Transfection of rhabdomyosarcoma cells with connexin43 induces myogenic differentiation.

Normal cell physiological processes rely heavily on cues from the extracellular environment to coordinate the proper functioning of cellular activities. The intercellular communication that takes place through gap junctions in neighboring cells has been implicated in growth control and embryonic differentiation. Indeed, many tumorigenic cells induced to overexpress gap junction proteins exhibit increased differentiation and decreased cell proliferation. Although absent in mature skeletal muscle, studies have demonstrated that gap junctions are present during the early stages of myogenesis, indicating their possible role in muscle development. In our present study, we have attempted to induce a more differentiated phenotype in communication-deficient rhabdomyosarcoma cells.
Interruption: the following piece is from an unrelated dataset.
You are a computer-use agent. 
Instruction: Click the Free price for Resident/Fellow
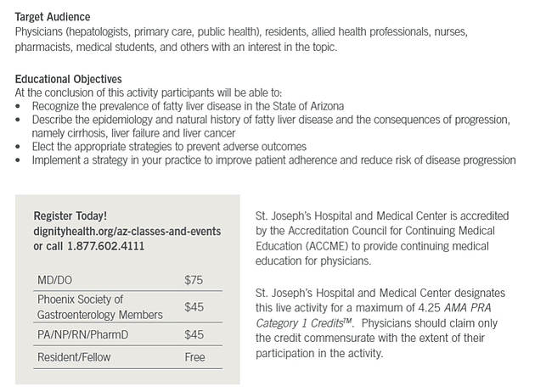click(194, 357)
These tumorigenic human cells were transfected with cDNA encoding the gap junction protein connexin43 (Cx43) such that clones of varying expression were isolated. Intercellular communication as measured with dye passage assays was directly proportional to the level of Cx43 expressed, and in those cells expressing Cx43 at high levels, a marked increase in cell membrane fusion and myosin expression was observed. Furthermore, clones expressing Cx43 at high levels exhibited a significant reduction in growth rate when grown under nonadhesive conditions, an indication that their tumorigenicity had been reduced. This apparent increase in myogenic differentiation lends further evidence to the possible role of gap junctional coupling during developmental processes.